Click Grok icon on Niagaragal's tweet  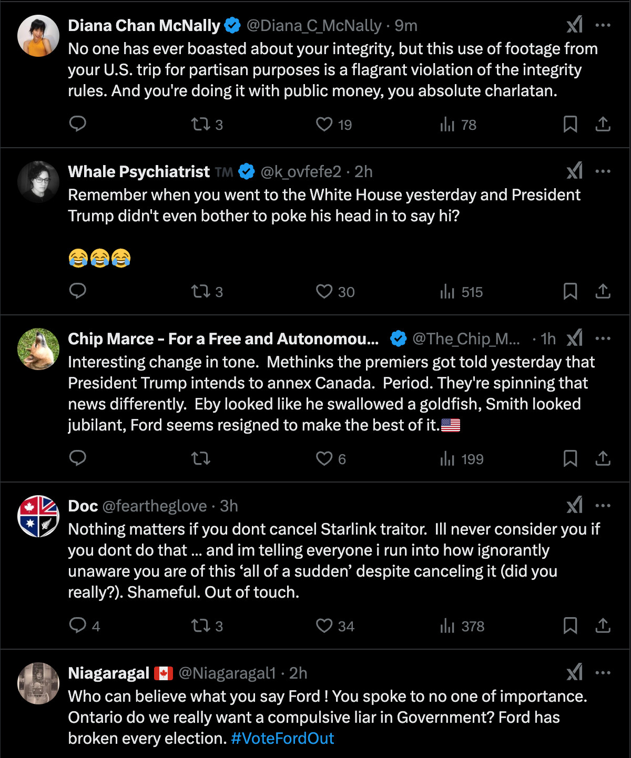574,672

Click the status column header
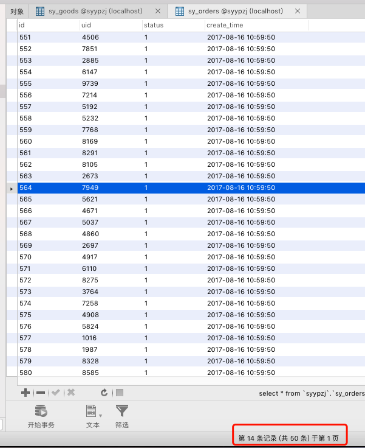coord(172,25)
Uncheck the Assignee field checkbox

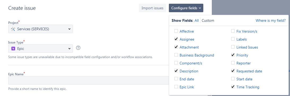[x=176, y=39]
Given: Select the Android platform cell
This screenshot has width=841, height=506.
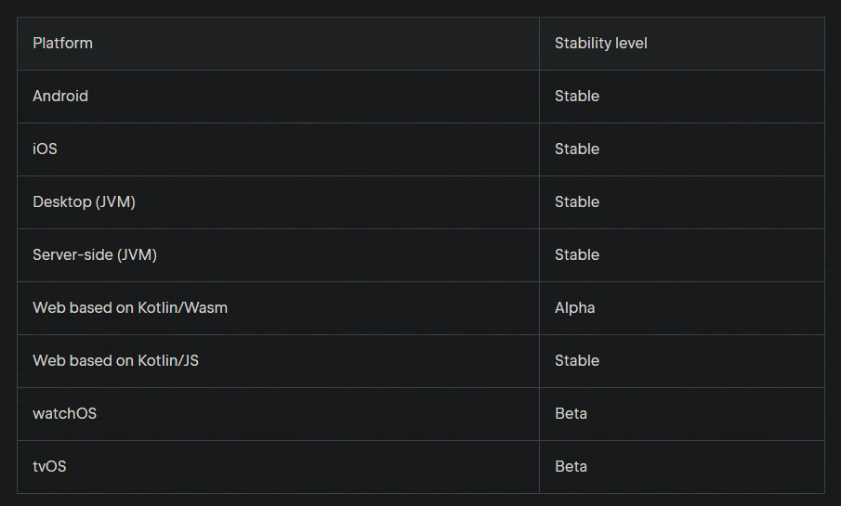Looking at the screenshot, I should 60,96.

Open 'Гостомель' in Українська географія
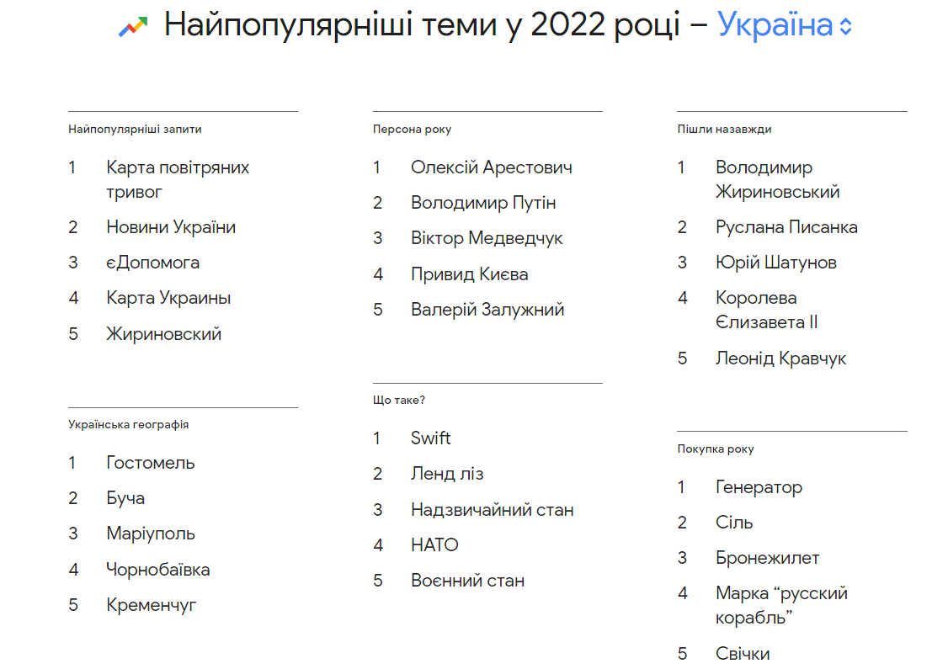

Assignment:
Please output the lines from the line that holds "Click the status column header" through the final line of the material above, both included. Each line must match exactly, and pictures must be excluded.

Task solution:
Click the status column header
coord(172,25)
Uncheck the Assignee field checkbox

[x=176, y=39]
Given: Select the Android platform cell
This screenshot has width=841, height=506.
Looking at the screenshot, I should 60,96.

Open 'Гостомель' in Українська географія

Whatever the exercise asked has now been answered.